┌─ SOURCE DATA

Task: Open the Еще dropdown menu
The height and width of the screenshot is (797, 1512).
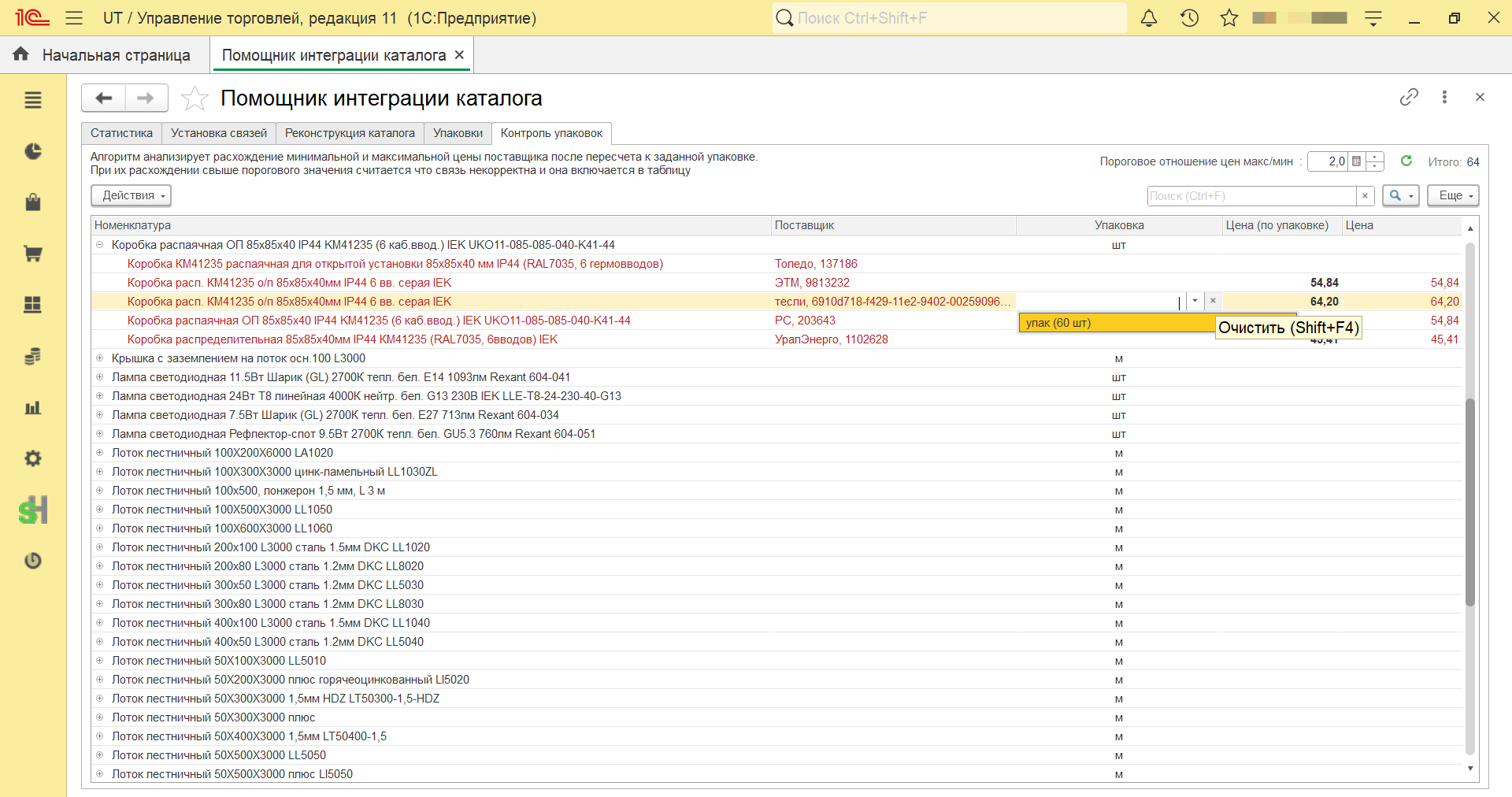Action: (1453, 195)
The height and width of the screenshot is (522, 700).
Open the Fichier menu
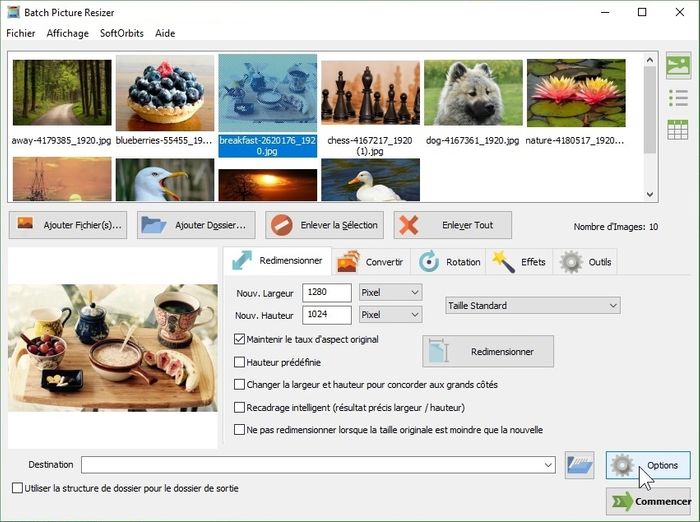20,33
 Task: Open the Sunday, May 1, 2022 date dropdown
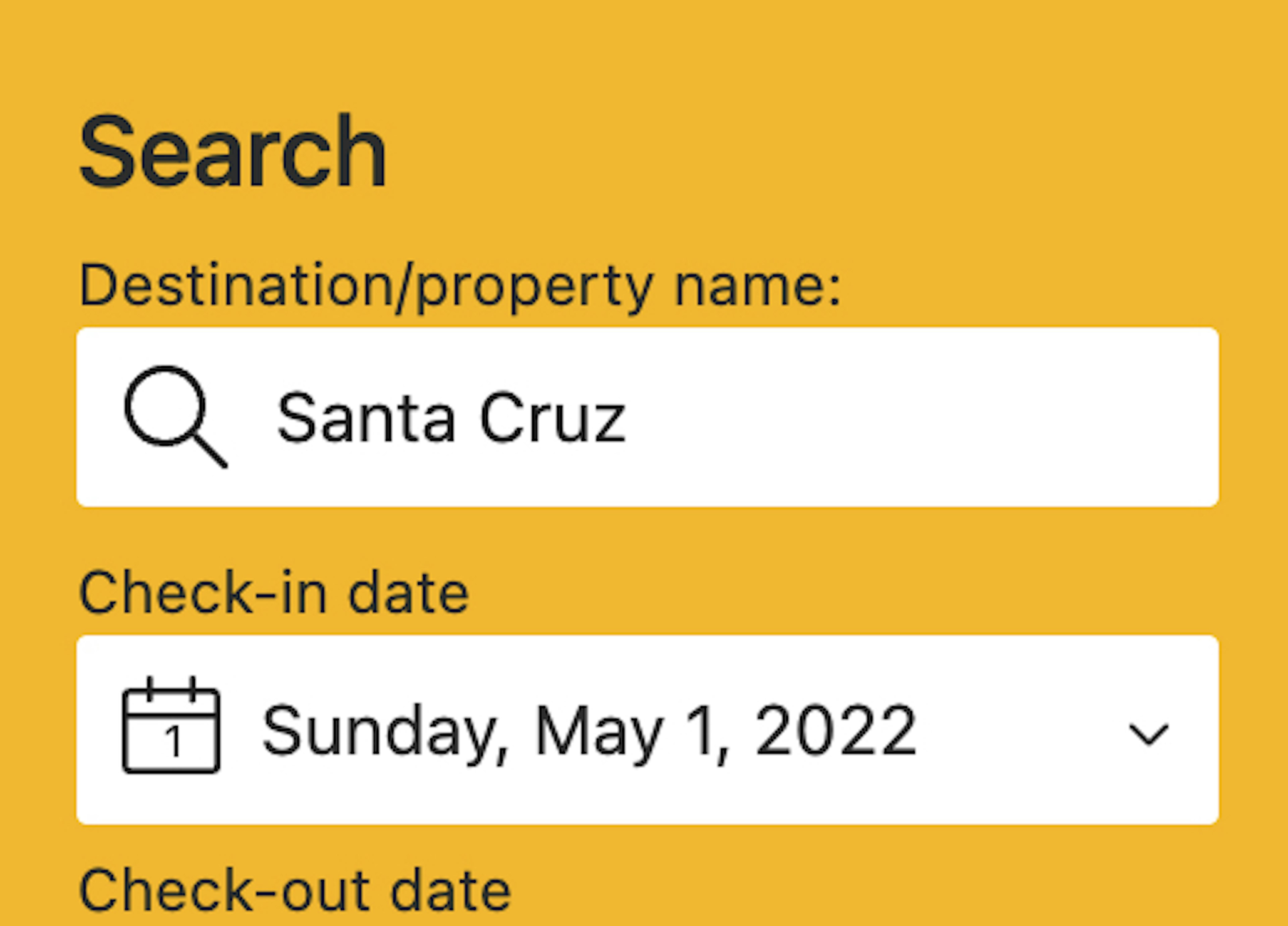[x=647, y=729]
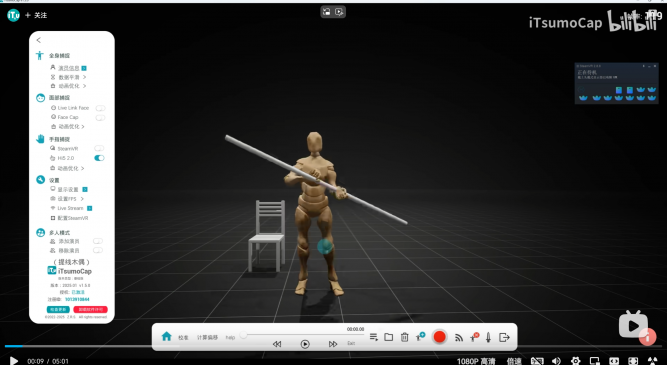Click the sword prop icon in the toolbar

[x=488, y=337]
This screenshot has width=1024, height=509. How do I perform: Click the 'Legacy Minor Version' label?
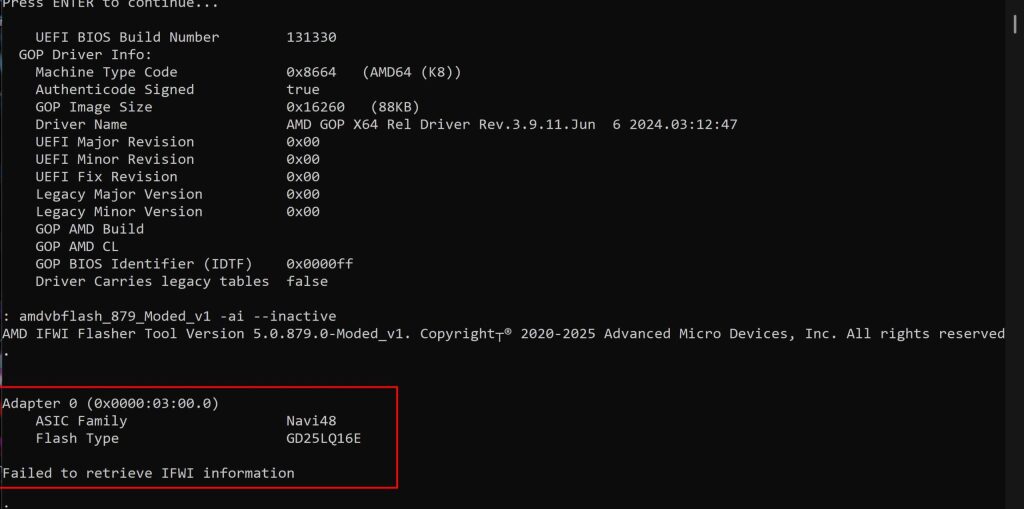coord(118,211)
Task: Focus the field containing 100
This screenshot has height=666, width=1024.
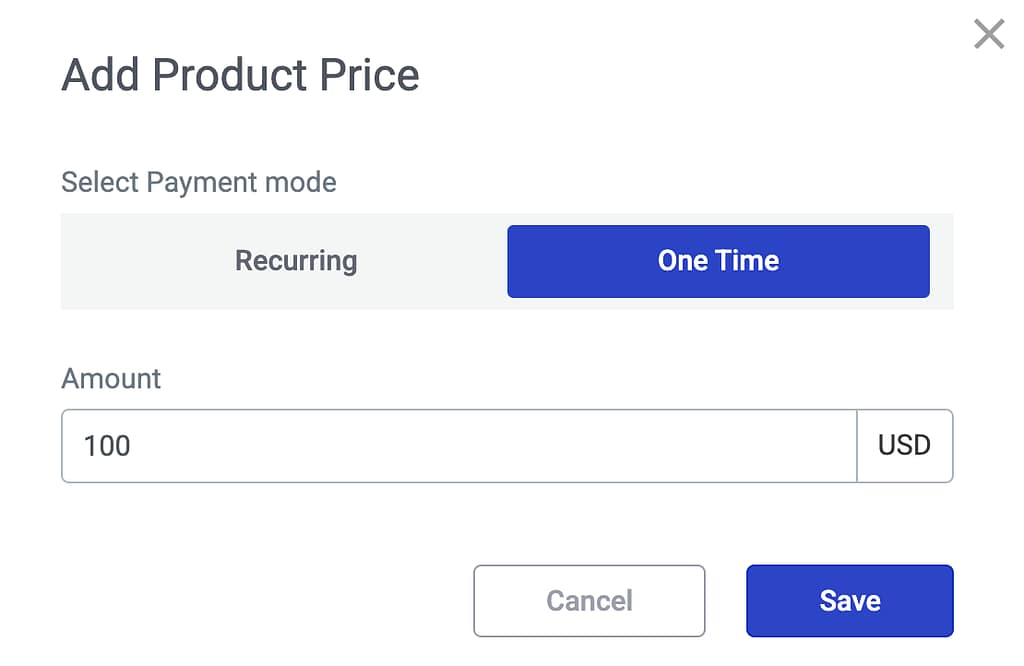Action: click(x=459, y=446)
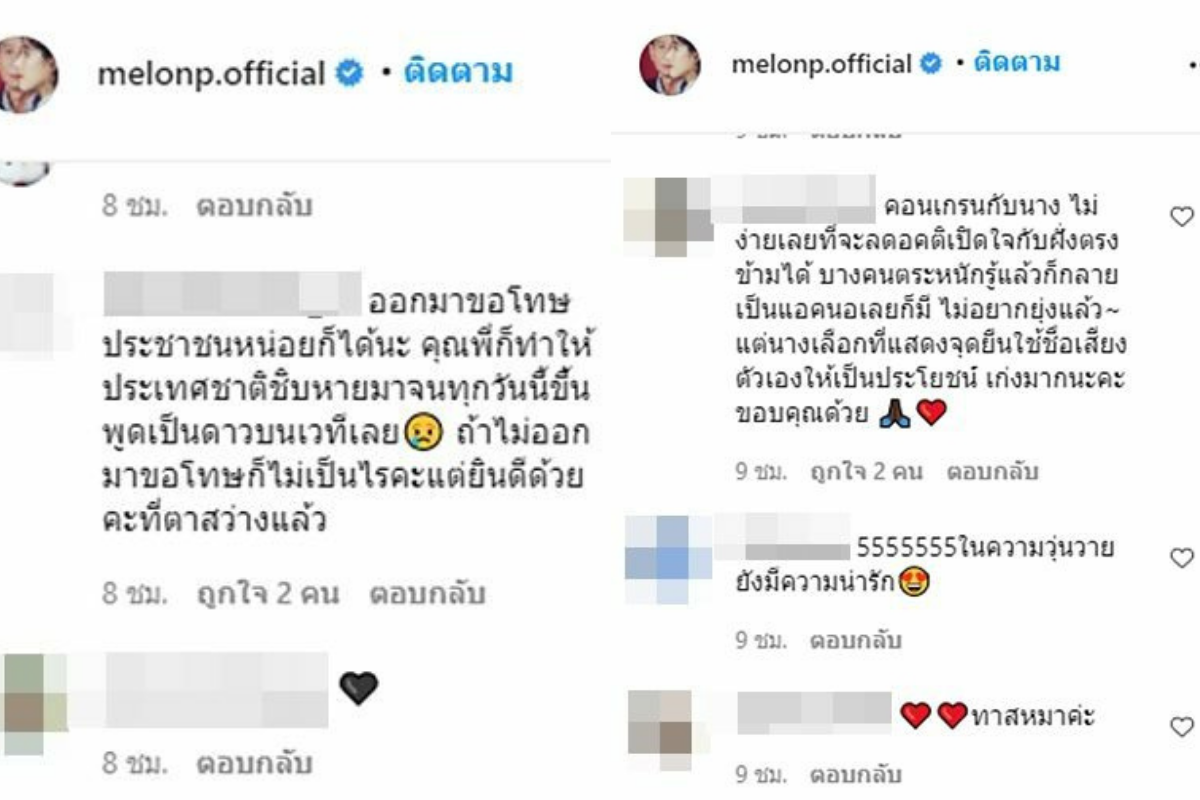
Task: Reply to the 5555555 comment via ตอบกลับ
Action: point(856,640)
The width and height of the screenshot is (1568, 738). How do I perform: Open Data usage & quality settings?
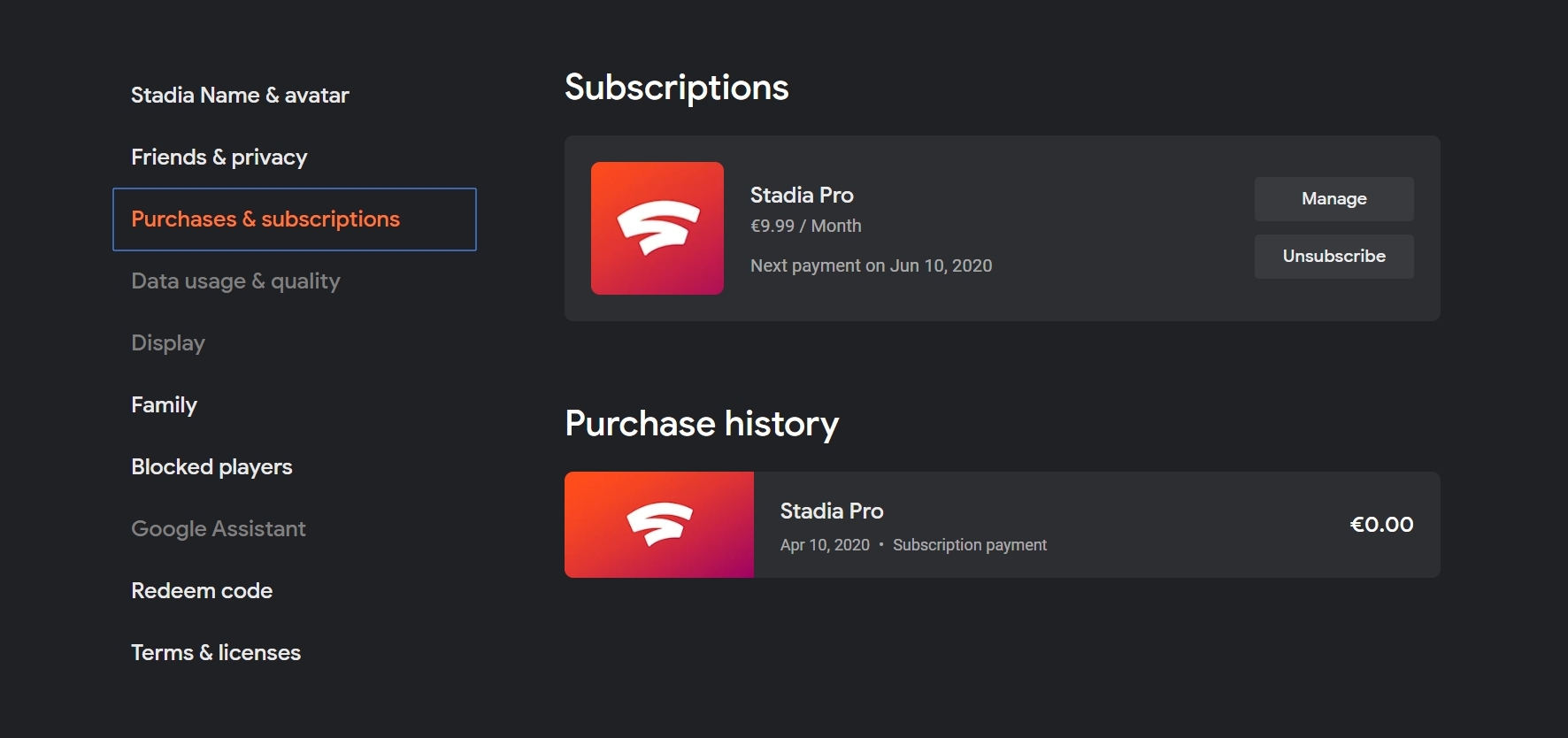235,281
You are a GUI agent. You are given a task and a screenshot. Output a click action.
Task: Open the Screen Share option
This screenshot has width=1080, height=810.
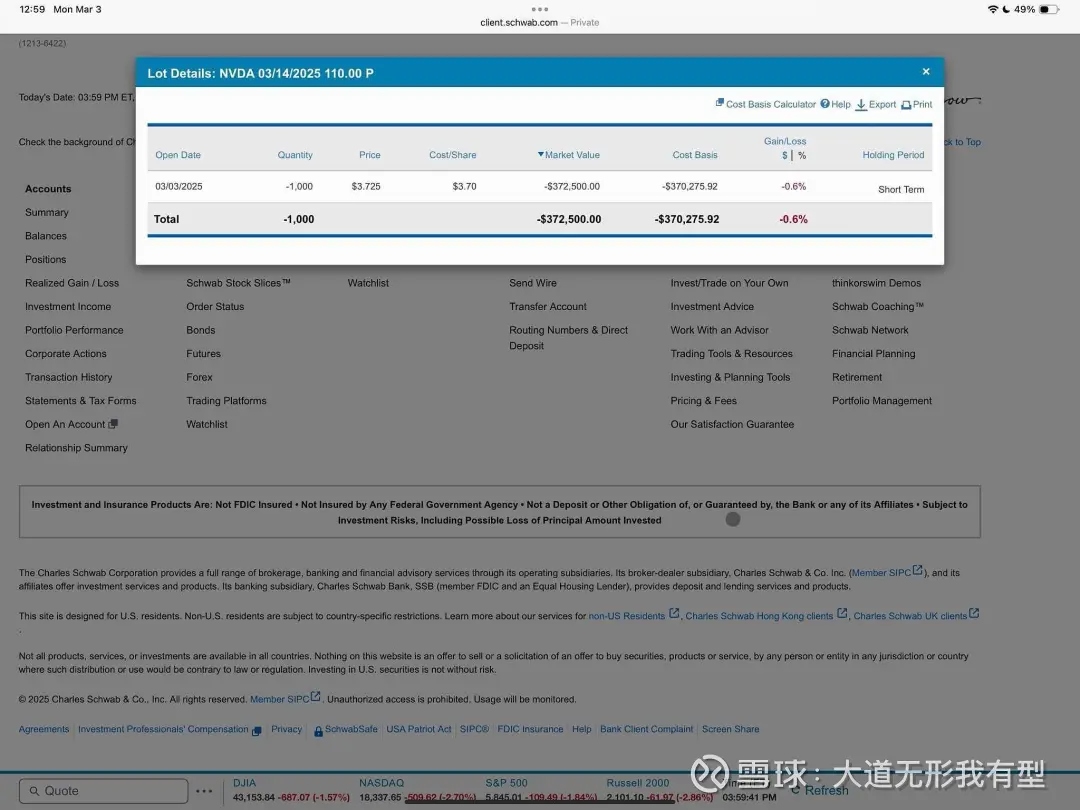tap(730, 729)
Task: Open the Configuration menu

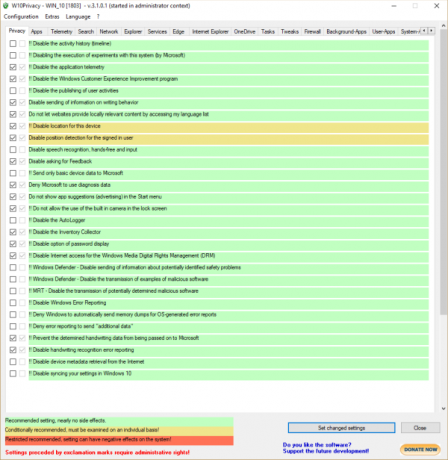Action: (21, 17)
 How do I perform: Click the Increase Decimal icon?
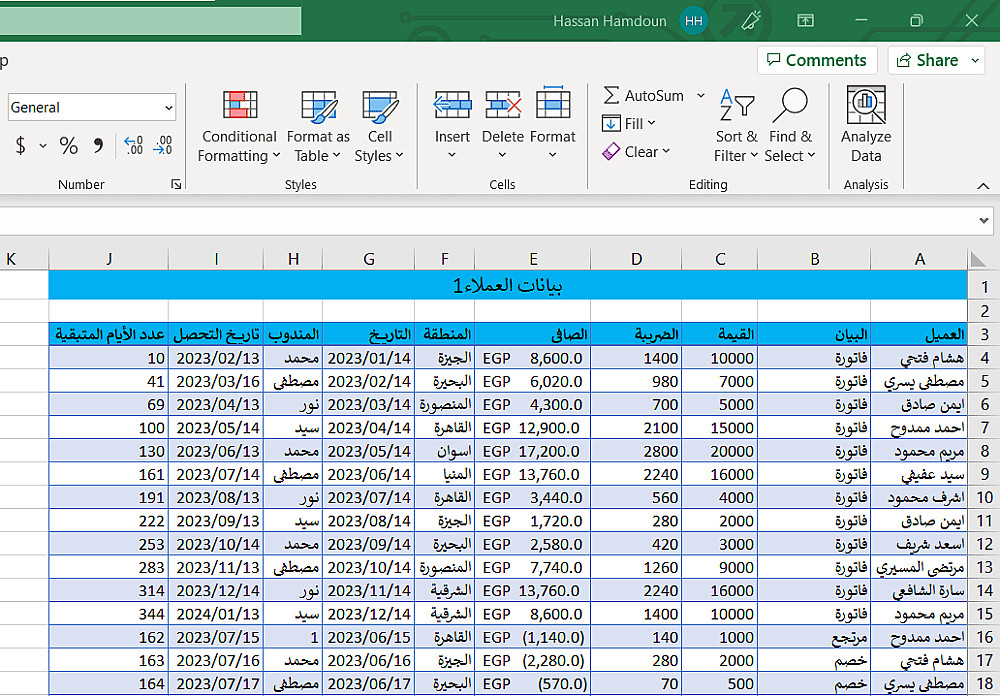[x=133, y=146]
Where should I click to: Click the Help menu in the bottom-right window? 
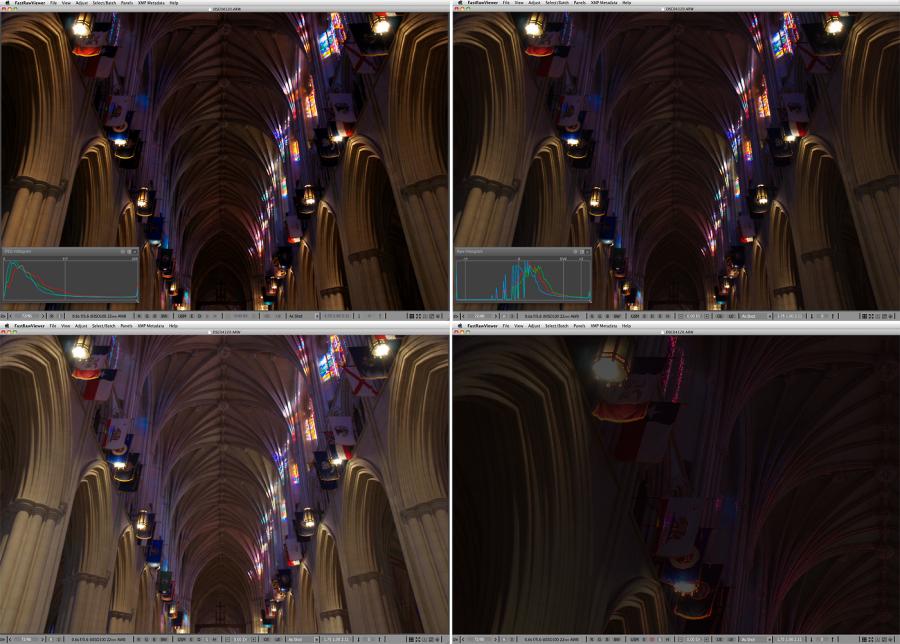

└─

If a picture falls within the span, leave it out, and reproduce exactly the lines from the one containing "Task: Open the Screen Share option" through the end of the material, and no others.

COMPLETED TASK
Task: Open the Screen Share option
This screenshot has width=1080, height=810.
tap(730, 729)
Task: Open the Configuration menu

Action: (21, 17)
 How do I perform: Click the Increase Decimal icon?
[x=133, y=146]
Where should I click to: Click the Help menu in the bottom-right window? 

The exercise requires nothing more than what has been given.